Não aguardarei as oposições, algumas veementes talvez, a essa reflexão iconoclasta do conhecimento do português. Quero explicar e peço que me ouçam antes de tudo.

Estava eu a ouvir a letra de Antônio Maria, na marcha rancho – “ai ai. Saudade, saudade tão grande “  em que o poeta  retrata o carnaval do Recife  que está tão longe. Os maracatus retardados que chegam cansados, com seus estandartes no ar.

Isso fez ativar o campo da memória. Retomo lembranças. Assuenses. O Assú está tão longe que, para não perdê-lo, trago dentro de mim. Suas cores, seus sons, seus rumores. E seus festejos. Ali, bom Brasil, havia carnaval, uma rima pobre para o carnaubal cujas palmas são os estandartes no ar sertanejo.

Certo momento, um grupo, contrariando a mesmice, lançou um grito de guerra frente ao conformismo.  Chegaram As Rebeldes. Pretendiam interferir no conceito de carnaval, feito de colombinas, pierrôs e arlequins. Embora, naquele ano, a música fosse mesmo a marcha rancho que dizia “Arlequim está chorando pelo amor da colombina”, as roupas usadas eram coloridos sarongues de havaiana, ou eram feitas de palha, as tradicionais esteiras de carnaúba, vestindo espantalhos de blusas vermelhas de bolas brancas.  Nada mais anticonvencional, longe de cetins, veludos e paetês.  Sem brilhos e lantejoulas; pé no chão, descalços. E uma ideia na cabeça. De Ivete Medeiros. A que todas se acostaram triunfantes na luminosidade do raio do novo.

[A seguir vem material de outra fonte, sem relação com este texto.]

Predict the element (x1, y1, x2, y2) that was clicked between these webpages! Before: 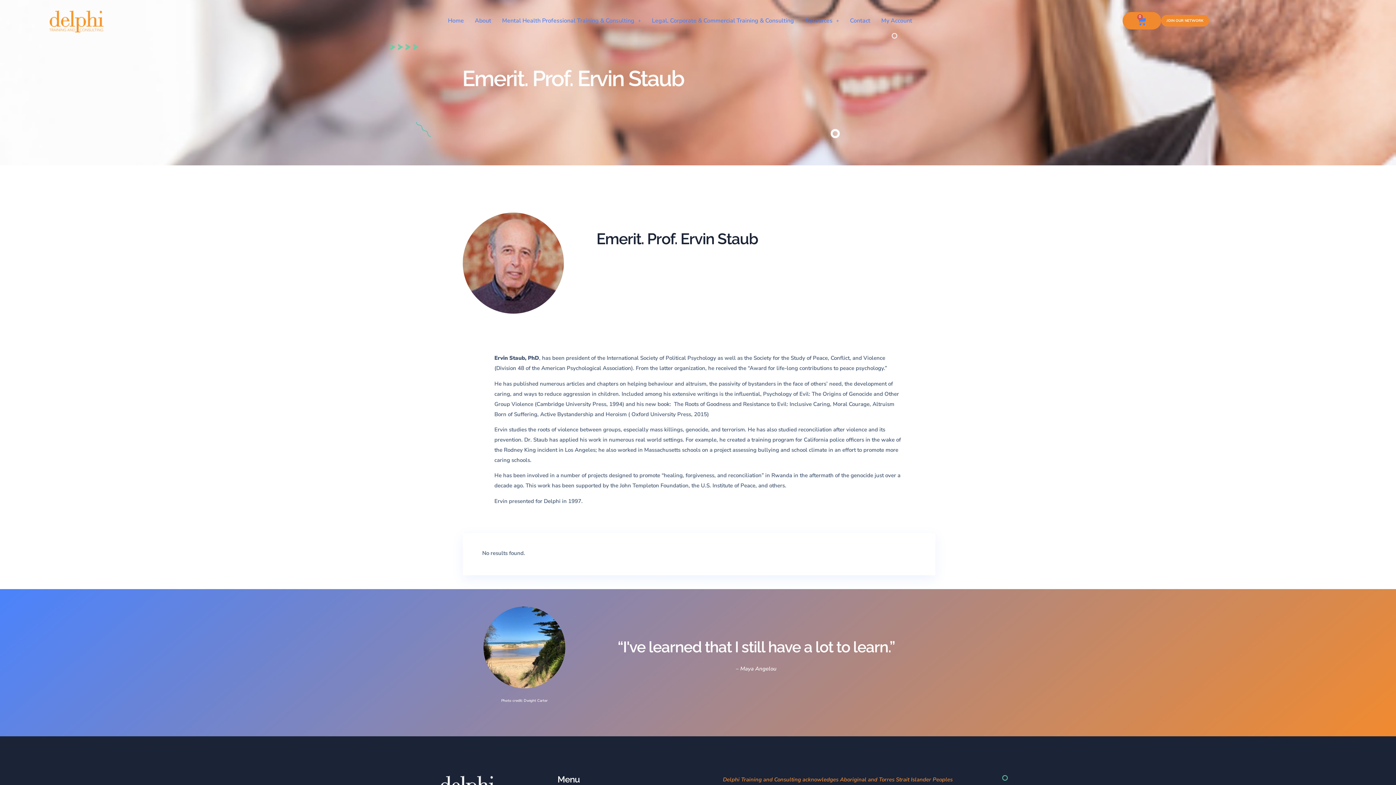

Mais um Carnaval, agora ainda no tempo esquisito de poucos encontros, de divulgação das limitações de festas, falo do tempo passado em que havia o Baile de Máscara, ou e também frequentemente o Carnaval da saudade, com as músicas antigas, repetidas anos seguidos e   desenho aqui a paisagem dessa saudade. Eram os anos 1960 que findavam.  A terra era azul, não apenas porque Gagárin tinha dito, mas porque essa é a cor inefável dos alumbramentos. Naquele momento, havia o futuro e as possibilidades nele gestadas.

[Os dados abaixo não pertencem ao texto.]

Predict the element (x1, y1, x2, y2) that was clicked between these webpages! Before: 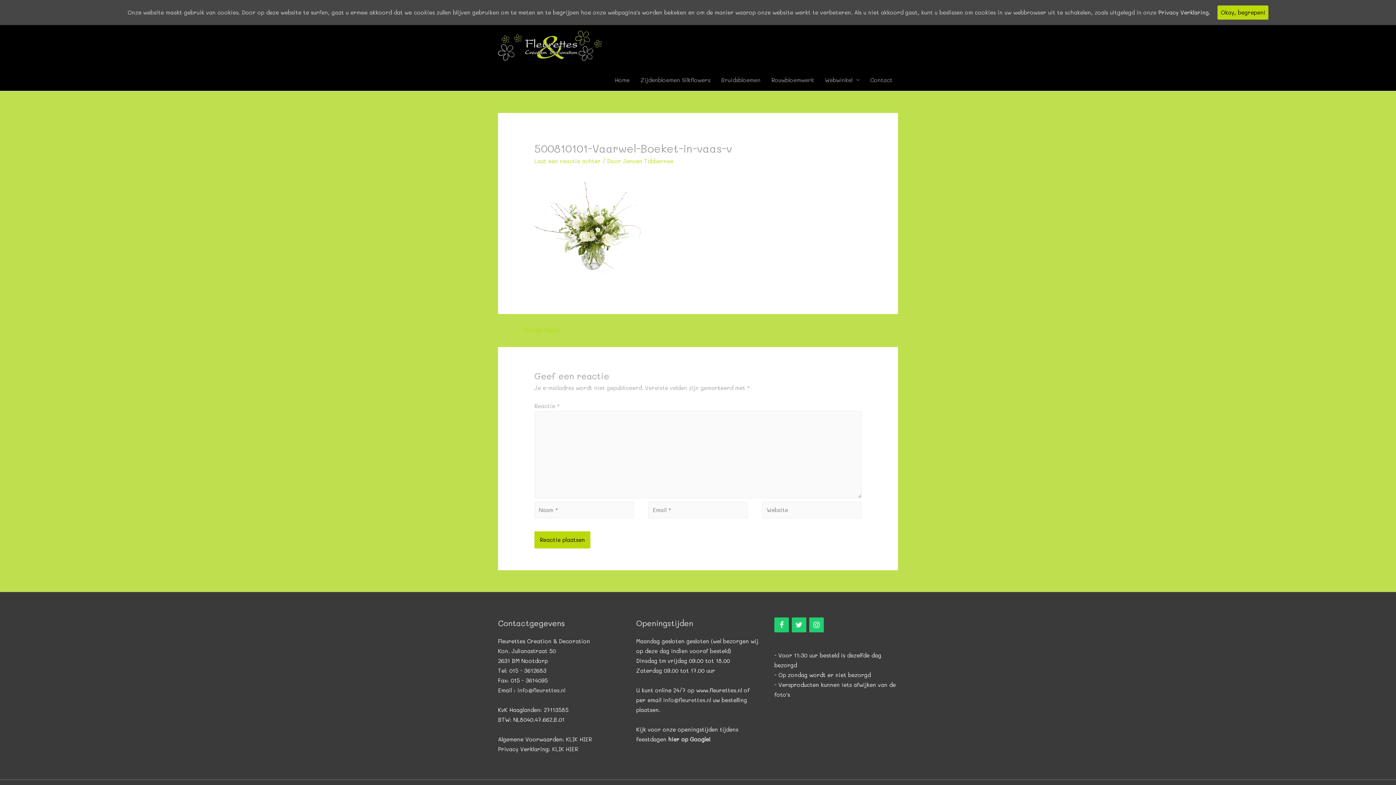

Sei que paira curiosidade sobre esse momento e sobre esse grupo que cintilou e seguiu em frente. Assim ocorreu porque, se ficassem, cristalizariam no cotidiano o que era uma quebra do dia-a-dia.  Um cometa que aparece e é colocado em movimento em direção ao sol. Assim, o grupo não traçava   plano de ação ou   programa a cumprir, e não era um movimento cultural ou ideológico, mas o eco do grito de liberdade para a vida, para os costumes. Era o momento em que era intenso o desejo de romper os padrões, abrir novas perspectivas, olhar para o futuro. Destruir as barreiras.  A partir daquele instante tudo poderia ser, ocorrer. As possibilidades existiam naquele cenário pois a juventude sonha e confia em sua força e capacidade de desafiar os limites.

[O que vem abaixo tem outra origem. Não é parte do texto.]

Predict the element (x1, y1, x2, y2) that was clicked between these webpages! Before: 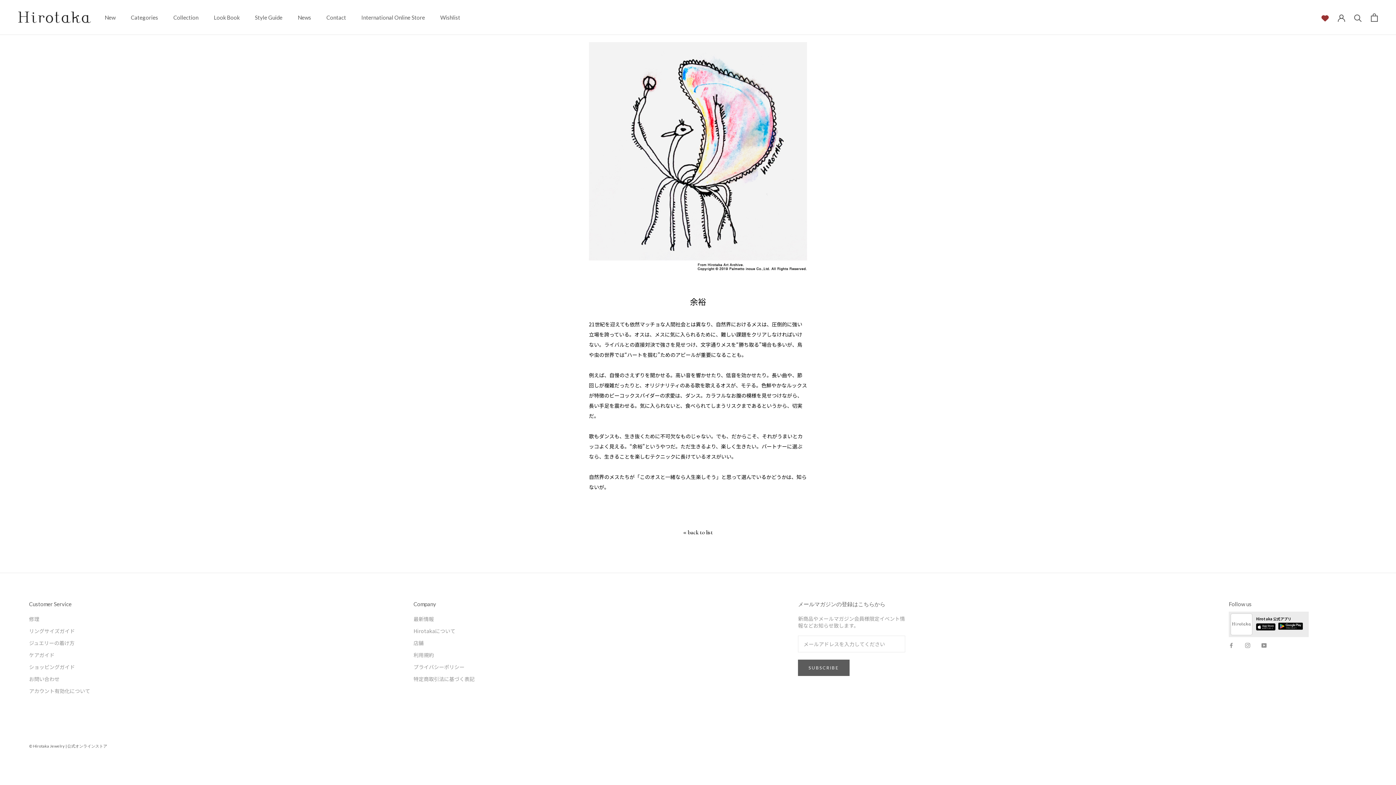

Faço o registro, mas me escuso de informar, tantas décadas depois, os rumos seguidos. Afinal de contas, os cometas têm órbitas excêntricas e períodos orbitais que podem atingir vários milhões de anos.

Contento-me em voltar ao ponto de partida deste texto e lembrar Moraes Moreira, de tantos   carnavais que, em Pão e Poesia, entoa – Felicidade é uma cidade pequenina e a faculdade de sonhar, ou de relembrar.